Problem details: Each entry below is to be duplicated verbatim.

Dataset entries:
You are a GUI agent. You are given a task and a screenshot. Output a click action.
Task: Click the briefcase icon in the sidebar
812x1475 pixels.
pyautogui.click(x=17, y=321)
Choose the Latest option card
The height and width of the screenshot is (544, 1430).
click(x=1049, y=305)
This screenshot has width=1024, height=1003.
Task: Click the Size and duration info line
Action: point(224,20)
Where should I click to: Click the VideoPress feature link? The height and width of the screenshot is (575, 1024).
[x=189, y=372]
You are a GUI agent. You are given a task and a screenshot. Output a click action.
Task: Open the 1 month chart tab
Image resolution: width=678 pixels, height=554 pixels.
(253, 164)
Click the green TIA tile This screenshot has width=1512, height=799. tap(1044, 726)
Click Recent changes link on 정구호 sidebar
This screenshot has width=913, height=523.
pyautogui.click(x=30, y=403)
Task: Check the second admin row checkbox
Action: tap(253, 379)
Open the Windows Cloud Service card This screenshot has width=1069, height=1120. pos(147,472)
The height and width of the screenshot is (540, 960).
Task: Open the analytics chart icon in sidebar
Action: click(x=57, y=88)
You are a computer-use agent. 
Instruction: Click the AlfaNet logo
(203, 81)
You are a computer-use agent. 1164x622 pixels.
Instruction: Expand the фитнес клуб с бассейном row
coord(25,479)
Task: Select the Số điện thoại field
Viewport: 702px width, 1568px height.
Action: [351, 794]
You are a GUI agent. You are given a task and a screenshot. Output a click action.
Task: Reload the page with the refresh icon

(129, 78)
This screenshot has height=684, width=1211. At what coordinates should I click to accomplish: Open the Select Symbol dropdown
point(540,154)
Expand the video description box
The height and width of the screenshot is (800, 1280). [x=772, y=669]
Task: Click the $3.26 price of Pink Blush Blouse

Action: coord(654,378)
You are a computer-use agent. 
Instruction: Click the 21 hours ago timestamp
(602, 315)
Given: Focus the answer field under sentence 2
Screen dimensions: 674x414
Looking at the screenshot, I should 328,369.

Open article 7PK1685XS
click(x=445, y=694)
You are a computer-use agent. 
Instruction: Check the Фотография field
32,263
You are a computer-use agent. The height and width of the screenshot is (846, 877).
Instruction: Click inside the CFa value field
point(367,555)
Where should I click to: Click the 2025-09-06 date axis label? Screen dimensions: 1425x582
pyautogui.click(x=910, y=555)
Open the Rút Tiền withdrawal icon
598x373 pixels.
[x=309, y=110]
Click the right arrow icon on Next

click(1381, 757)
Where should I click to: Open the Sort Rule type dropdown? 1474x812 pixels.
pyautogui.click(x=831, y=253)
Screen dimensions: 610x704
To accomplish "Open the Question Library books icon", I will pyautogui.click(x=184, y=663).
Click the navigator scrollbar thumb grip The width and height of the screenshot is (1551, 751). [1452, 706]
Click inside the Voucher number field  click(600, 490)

Result of this task:
You are a GUI agent. You are given a task and a screenshot. Output a click action.
Task: Click the briefcase icon in the sidebar
812x1475 pixels.
pyautogui.click(x=17, y=321)
Choose the Latest option card
The height and width of the screenshot is (544, 1430).
click(x=1049, y=305)
This screenshot has width=1024, height=1003.
Task: Click the Size and duration info line
Action: point(224,20)
Where should I click to: Click the VideoPress feature link? The height and width of the screenshot is (575, 1024).
[x=189, y=372]
You are a GUI agent. You are given a task and a screenshot. Output a click action.
Task: Open the 1 month chart tab
Image resolution: width=678 pixels, height=554 pixels.
(253, 164)
Click the green TIA tile This screenshot has width=1512, height=799. tap(1044, 726)
Click Recent changes link on 정구호 sidebar
This screenshot has width=913, height=523.
pyautogui.click(x=30, y=403)
Task: Check the second admin row checkbox
Action: tap(253, 379)
Open the Windows Cloud Service card This screenshot has width=1069, height=1120. pos(147,472)
The height and width of the screenshot is (540, 960).
Task: Open the analytics chart icon in sidebar
Action: click(x=57, y=88)
You are a computer-use agent. 
Instruction: Click the AlfaNet logo
(203, 81)
You are a computer-use agent. 1164x622 pixels.
Instruction: Expand the фитнес клуб с бассейном row
coord(25,479)
Task: Select the Số điện thoại field
Viewport: 702px width, 1568px height.
Action: [351, 794]
You are a GUI agent. You are given a task and a screenshot. Output a click action.
Task: Reload the page with the refresh icon

(129, 78)
This screenshot has height=684, width=1211. At what coordinates should I click to accomplish: Open the Select Symbol dropdown
point(540,154)
Expand the video description box
The height and width of the screenshot is (800, 1280). [x=772, y=669]
Task: Click the $3.26 price of Pink Blush Blouse

Action: coord(654,378)
You are a computer-use agent. 
Instruction: Click the 21 hours ago timestamp
(602, 315)
Given: Focus the answer field under sentence 2
Screen dimensions: 674x414
Looking at the screenshot, I should 328,369.

Open article 7PK1685XS
click(x=445, y=694)
You are a computer-use agent. 
Instruction: Check the Фотография field
32,263
You are a computer-use agent. The height and width of the screenshot is (846, 877).
Instruction: Click inside the CFa value field
point(367,555)
Where should I click to: Click the 2025-09-06 date axis label? Screen dimensions: 1425x582
pyautogui.click(x=910, y=555)
Open the Rút Tiền withdrawal icon
598x373 pixels.
[x=309, y=110]
Click the right arrow icon on Next

click(1381, 757)
Where should I click to: Open the Sort Rule type dropdown? 1474x812 pixels.
pyautogui.click(x=831, y=253)
Screen dimensions: 610x704
To accomplish "Open the Question Library books icon", I will pyautogui.click(x=184, y=663).
Click the navigator scrollbar thumb grip The width and height of the screenshot is (1551, 751). [1452, 706]
Click inside the Voucher number field  click(600, 490)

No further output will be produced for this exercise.